In handing down the penalty judgment today, Judge Jarrett said “despite having the best price for the tiling works, a competitor was engaged whose price was some $300,000 more than that tendered by C&K. … such behaviour is not only to the detriment of victims such as C&K, but to the industry and the community at large.”

The Court imposed a $32,000 penalty against Forest Meiers Construction and a $3,000 penalty against Mr Munro.

The penalty against Forest Meiers and its managing director highlighted the need for companies to respect workplace rights and ensure they do not discriminate against subcontractors.

“This is an all too familiar case where the CFMMEU threatens to take action against a site or a company if they use certain subcontractors that don’t have a CFMMEU enterprise agreement,” ABCC Commissioner Stephen McBurney said.

“The cost of doing business with the CFMMEU in this case is over $500,000. That’s $300,000 on a more expensive tender, a $240,000 compensation order and $35,000 in penalties.

Court exposes ‘contrived’ safety claim: CFMMEU and official penalised $34,500 in Geelong Grammar matter

The Federal Court has handed down penalties totaling $34,500 against the CFMMEU and its former official Brendan Murphy after Mr Murphy was found to have intentionally hindered and obstructed construction work at the Geelong Grammar school in December 2014.

On 3 December 2014 Mr Murphy entered the Geelong Grammar construction site without providing notice and refused to show his entry permit for inspection. He then refused multiple requests to leave the site and called a meeting of workers.
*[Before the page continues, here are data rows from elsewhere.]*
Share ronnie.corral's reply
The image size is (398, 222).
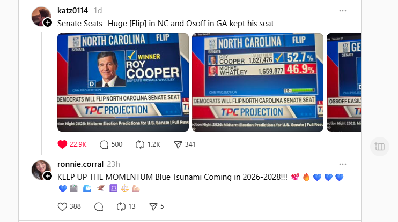click(x=153, y=206)
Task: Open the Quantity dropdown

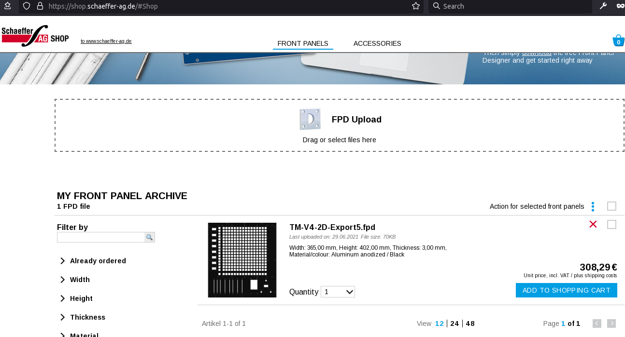Action: [x=338, y=292]
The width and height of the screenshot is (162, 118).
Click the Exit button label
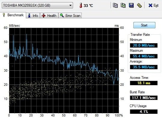point(156,5)
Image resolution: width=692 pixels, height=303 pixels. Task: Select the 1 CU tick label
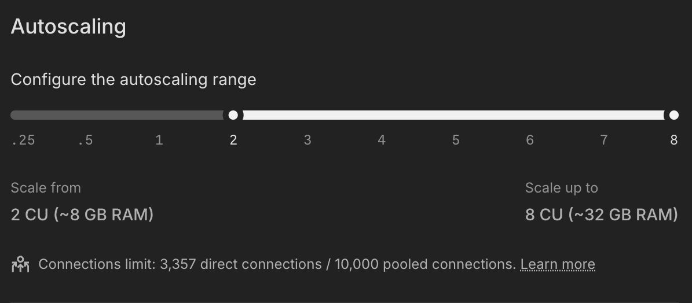[x=159, y=140]
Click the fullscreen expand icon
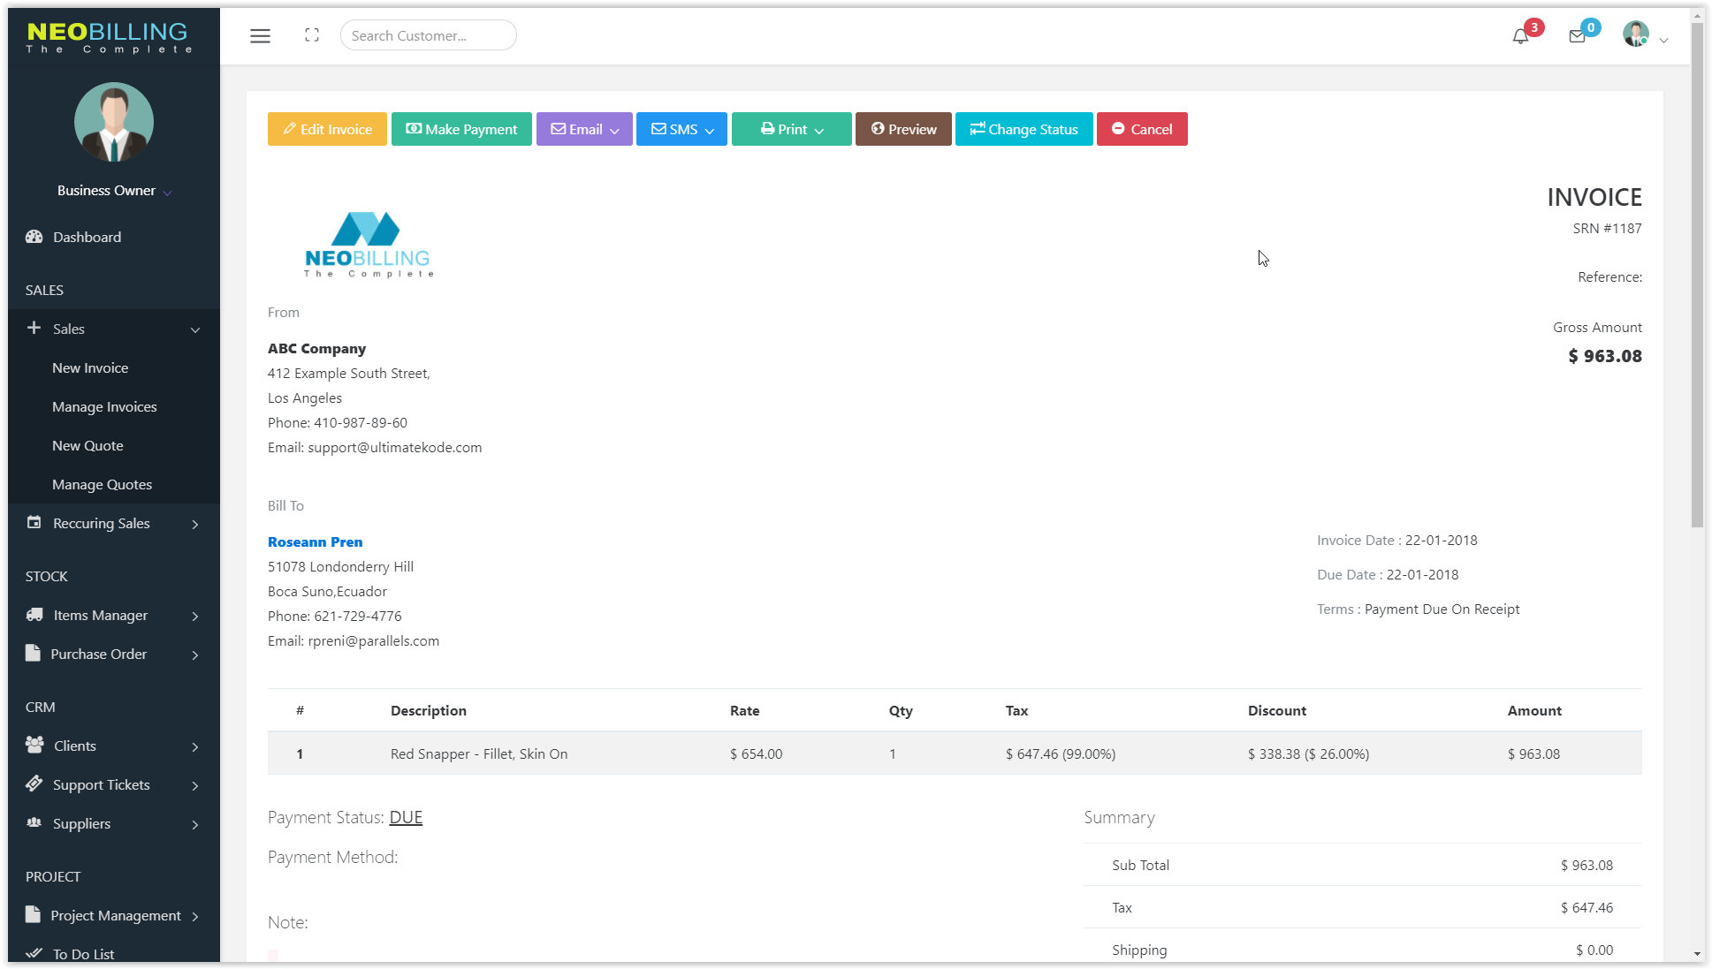The width and height of the screenshot is (1712, 969). click(312, 35)
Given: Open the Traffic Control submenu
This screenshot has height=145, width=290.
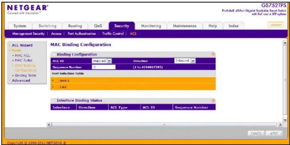Looking at the screenshot, I should coord(113,34).
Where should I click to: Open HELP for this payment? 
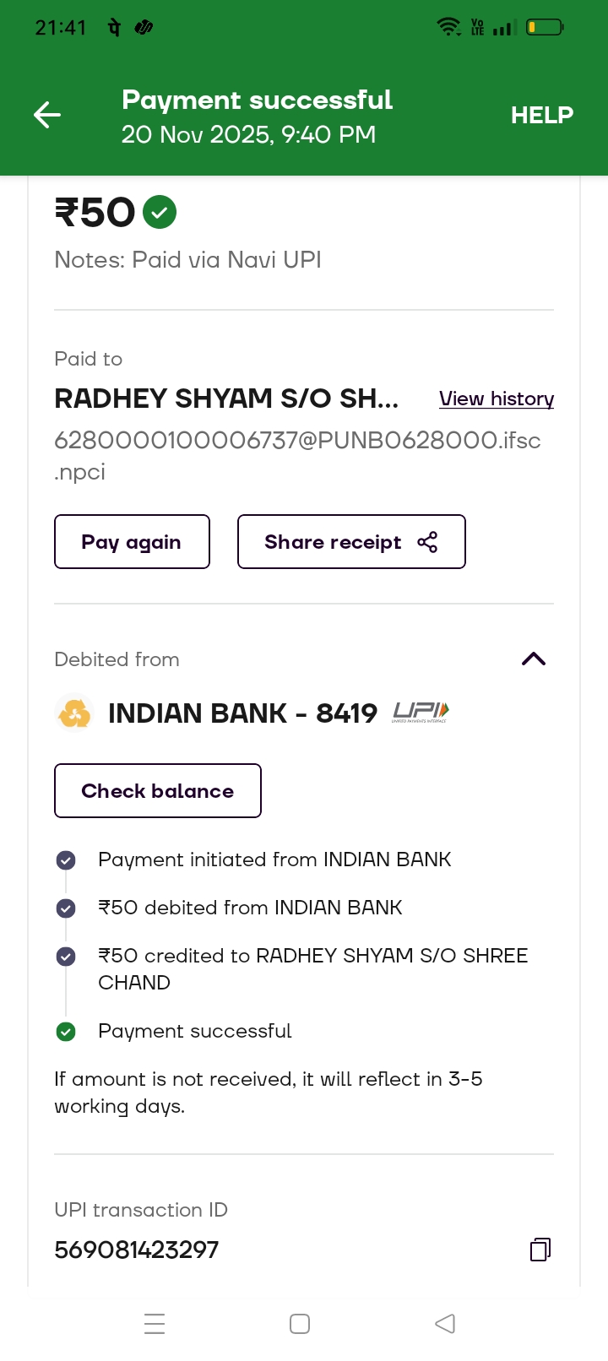(541, 115)
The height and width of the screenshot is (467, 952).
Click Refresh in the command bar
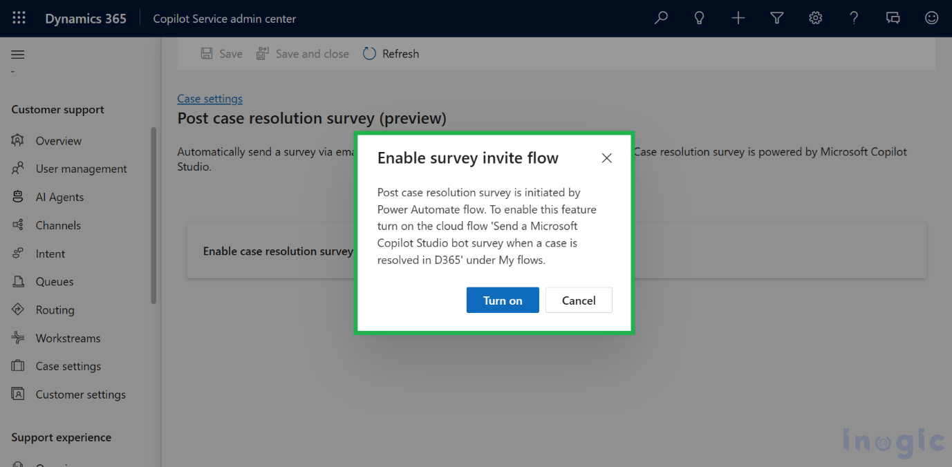pos(391,54)
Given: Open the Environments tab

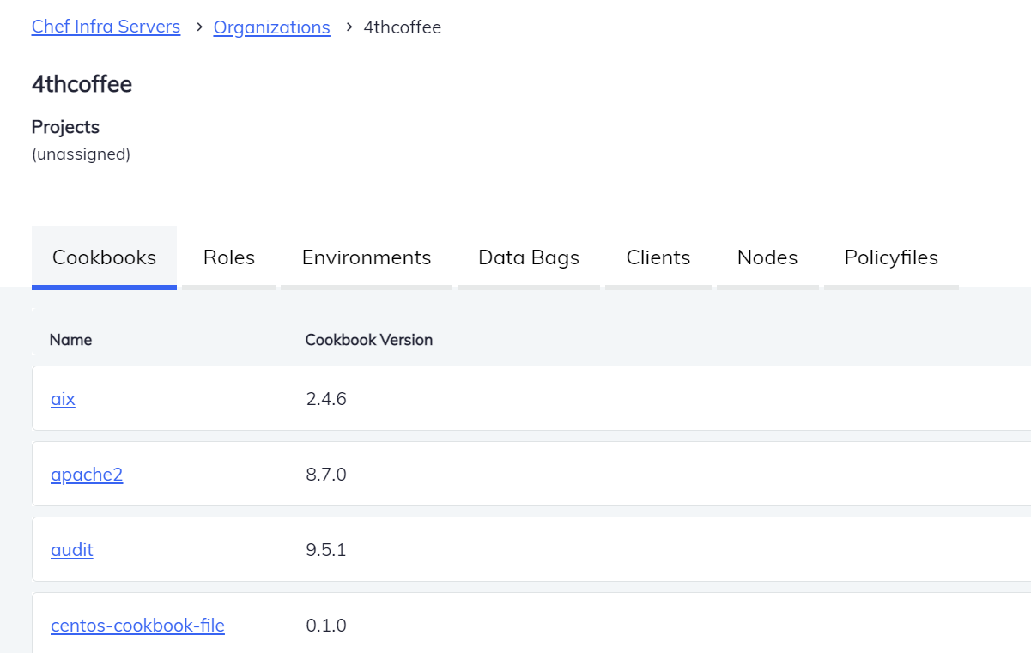Looking at the screenshot, I should pos(367,257).
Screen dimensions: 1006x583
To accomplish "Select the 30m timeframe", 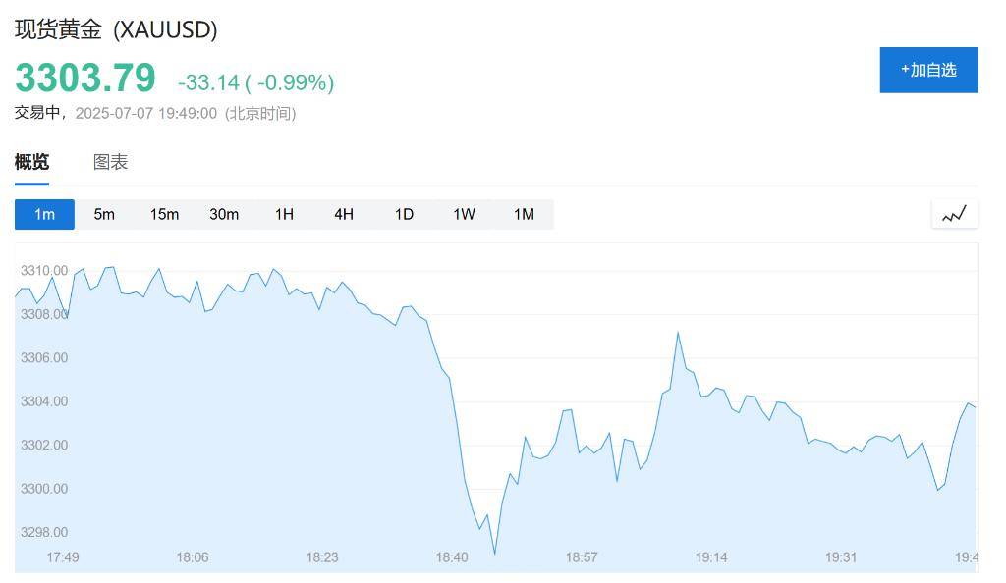I will (224, 213).
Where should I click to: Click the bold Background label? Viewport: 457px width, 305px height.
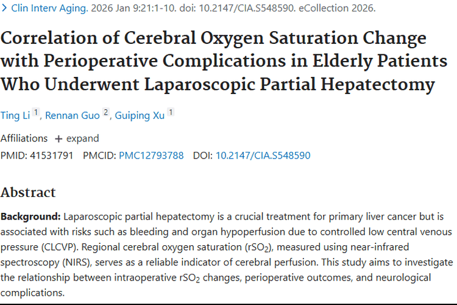tap(30, 217)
Following the meeting he told the site manager he would not leave until everyone was off the site because he was not happy with the subcontractors that had been engaged. A number of workers left the site and work ceased.

Mr Murphy threatened that he would be back the next day to make sure the site wasn’t open.

In an earlier liability judgment the Federal Court rejected Mr Murphy’s claim that he was concerned about safety at the site.

The ABCC remains in place to ensure building and construction industry participants’ compliance with Australia’s workplace laws.

As a consistent supporter of the ABCC since it was first recommended by the Cole Royal Commission in 2003, AMMA recently provided input into a review of the Building and Construction Industry (Improving Productivity) Act 2016 (BCIIP Act), reiterating industry’s support for the regulator’s retention.

Further, AMMA continues to support the passage of the “Ensuring Integrity Bill”, which contains various measures seeking to lift the standards, behaviours and transparency of all registered organisations including trade unions and registered employer groups.